その線を通り抜けて

塩田千春|アーティスト

 2017年度の欧州文化首都に選ばれたキプロス共和国の南西岸に位置する港町パフォス。その町にある洞窟での作品制作は私にとってチャレンジでした。これまでに、ホワイトキューブとは全く異なる自然から成りたつ歴史的空間での展示の経験がほとんどなく、どのように制作できるか不安でした。

 糸を使った作品は、-編む-という行程の中、その糸を固定するため何らかの基盤が必要となります。町の歴史を象徴するその洞窟が文化財であることから、通常私がいつも作品の基盤としているワイヤーなどを洞窟の壁に直接に設置することができなかったため、現地の技術者や建築家と話し合い、壁面になぞらった鉄枠を制作してもらいました。その鉄枠は20x20cmの網目状になっており、その網目を基盤として作品を作りました。
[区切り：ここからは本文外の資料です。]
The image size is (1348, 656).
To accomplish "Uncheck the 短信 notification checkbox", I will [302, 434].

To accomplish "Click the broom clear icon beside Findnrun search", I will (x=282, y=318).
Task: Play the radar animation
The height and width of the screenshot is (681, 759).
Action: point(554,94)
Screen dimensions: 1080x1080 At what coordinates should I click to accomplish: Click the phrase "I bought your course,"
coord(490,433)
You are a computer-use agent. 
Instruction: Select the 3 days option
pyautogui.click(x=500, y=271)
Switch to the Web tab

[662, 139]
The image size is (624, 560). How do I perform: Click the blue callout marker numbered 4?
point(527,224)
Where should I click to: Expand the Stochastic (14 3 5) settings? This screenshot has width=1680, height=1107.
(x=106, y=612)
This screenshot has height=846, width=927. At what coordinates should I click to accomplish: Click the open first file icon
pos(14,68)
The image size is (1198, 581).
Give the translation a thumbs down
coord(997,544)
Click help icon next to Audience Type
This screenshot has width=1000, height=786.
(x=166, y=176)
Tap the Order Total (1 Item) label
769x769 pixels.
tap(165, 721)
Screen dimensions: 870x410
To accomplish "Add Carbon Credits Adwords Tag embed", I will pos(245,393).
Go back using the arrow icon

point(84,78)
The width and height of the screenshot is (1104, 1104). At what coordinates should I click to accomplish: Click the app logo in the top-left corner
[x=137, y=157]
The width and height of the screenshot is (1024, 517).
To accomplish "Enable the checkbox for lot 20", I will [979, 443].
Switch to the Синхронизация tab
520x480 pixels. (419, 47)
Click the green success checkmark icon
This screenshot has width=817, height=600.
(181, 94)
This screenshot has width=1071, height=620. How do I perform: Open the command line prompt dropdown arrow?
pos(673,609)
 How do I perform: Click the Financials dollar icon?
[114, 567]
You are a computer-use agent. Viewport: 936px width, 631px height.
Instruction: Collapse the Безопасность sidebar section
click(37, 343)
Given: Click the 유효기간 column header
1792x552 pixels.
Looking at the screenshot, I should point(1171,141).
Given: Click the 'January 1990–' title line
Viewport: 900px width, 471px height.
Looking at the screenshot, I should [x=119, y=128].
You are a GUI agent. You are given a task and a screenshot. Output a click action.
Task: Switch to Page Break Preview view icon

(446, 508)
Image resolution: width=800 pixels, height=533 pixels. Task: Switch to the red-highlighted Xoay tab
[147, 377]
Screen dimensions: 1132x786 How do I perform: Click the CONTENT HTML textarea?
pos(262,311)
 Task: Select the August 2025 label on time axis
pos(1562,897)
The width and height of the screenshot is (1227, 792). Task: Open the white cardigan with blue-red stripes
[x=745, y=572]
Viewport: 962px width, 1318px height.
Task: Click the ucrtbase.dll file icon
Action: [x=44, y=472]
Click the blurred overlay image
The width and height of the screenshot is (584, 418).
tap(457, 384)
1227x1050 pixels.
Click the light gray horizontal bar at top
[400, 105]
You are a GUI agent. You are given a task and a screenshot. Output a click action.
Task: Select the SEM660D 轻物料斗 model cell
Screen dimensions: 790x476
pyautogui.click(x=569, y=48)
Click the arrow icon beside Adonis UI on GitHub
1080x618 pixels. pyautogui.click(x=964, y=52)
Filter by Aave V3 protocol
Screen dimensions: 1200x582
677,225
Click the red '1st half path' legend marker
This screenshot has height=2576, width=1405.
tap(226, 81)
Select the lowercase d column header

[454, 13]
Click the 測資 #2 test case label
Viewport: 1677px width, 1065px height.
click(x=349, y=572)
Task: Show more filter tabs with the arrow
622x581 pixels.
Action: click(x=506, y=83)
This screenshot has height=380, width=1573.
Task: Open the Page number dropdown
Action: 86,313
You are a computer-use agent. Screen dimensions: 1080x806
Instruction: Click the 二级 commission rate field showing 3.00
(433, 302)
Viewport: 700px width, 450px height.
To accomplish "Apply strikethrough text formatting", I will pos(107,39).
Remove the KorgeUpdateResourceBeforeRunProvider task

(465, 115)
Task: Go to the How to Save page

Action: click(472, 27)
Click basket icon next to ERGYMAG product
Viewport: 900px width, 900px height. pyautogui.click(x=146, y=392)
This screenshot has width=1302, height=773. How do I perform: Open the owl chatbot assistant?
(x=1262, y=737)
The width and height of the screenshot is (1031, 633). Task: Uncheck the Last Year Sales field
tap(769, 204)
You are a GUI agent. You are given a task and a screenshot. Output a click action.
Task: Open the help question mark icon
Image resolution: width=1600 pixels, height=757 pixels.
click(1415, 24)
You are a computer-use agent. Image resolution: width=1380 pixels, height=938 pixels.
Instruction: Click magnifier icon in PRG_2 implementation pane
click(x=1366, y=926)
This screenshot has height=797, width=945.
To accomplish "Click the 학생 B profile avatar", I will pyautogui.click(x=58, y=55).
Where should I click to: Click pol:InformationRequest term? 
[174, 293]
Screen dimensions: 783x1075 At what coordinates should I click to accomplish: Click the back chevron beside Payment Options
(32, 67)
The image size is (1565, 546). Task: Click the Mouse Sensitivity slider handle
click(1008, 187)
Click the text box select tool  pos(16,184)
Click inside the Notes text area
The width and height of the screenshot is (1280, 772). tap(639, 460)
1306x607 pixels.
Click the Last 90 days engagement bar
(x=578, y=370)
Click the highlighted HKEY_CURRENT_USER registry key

完成作品(写真提供:Pafos2017 ©LARCO)

 赤い線で縦横無尽に編み込まれた「その線を通り抜けて」と題したこの作品は、私たち人間の交差する時間軸、もしくは一個人の歴史や記憶を象徴しています。誰もが時間と空間の中で、自身の時間軸と過去・現在・未来に対するビジョンを交差させてできた親密な現実を作りだします。私たちが生きる現代では、繋がりを絶たれたり、関係が切り離されて紛争を招くなど、本来求めている繋がりとは反対のことばかりが起こっているように思います。

 作品に糸を使用する理由は、もつれたり、切られたり 、結ばれたりといった糸が織りなす関係が、私たち人間同士との関係性にも通じて表現できると思うからです。また、糸を編みこむことによってそのひとつひとつの線が集積されやがて宇宙に広がっていくような限りない空間を生み出すことができます。糸のインスタレーションは視覚で追えなくなった時に初めて完成します。何層も重なったなんとも言いがたい深い空間ができるのです。個人の記憶はまるで脳神経の働きと同じように複雑なネットワークを形成します。作品においても、糸を目で追えなくなった時に初めて、その作品の中にある真実が見える、そんなふうに思っています。 この作品は鑑賞者がその空間でそれぞれの線を見つめて辿り、その先へ向かうことができればという思いを込めて制作しました。

 赤色を使うのはそれが血の色を表し、それによって人間同士のつながりを象徴したかったからです。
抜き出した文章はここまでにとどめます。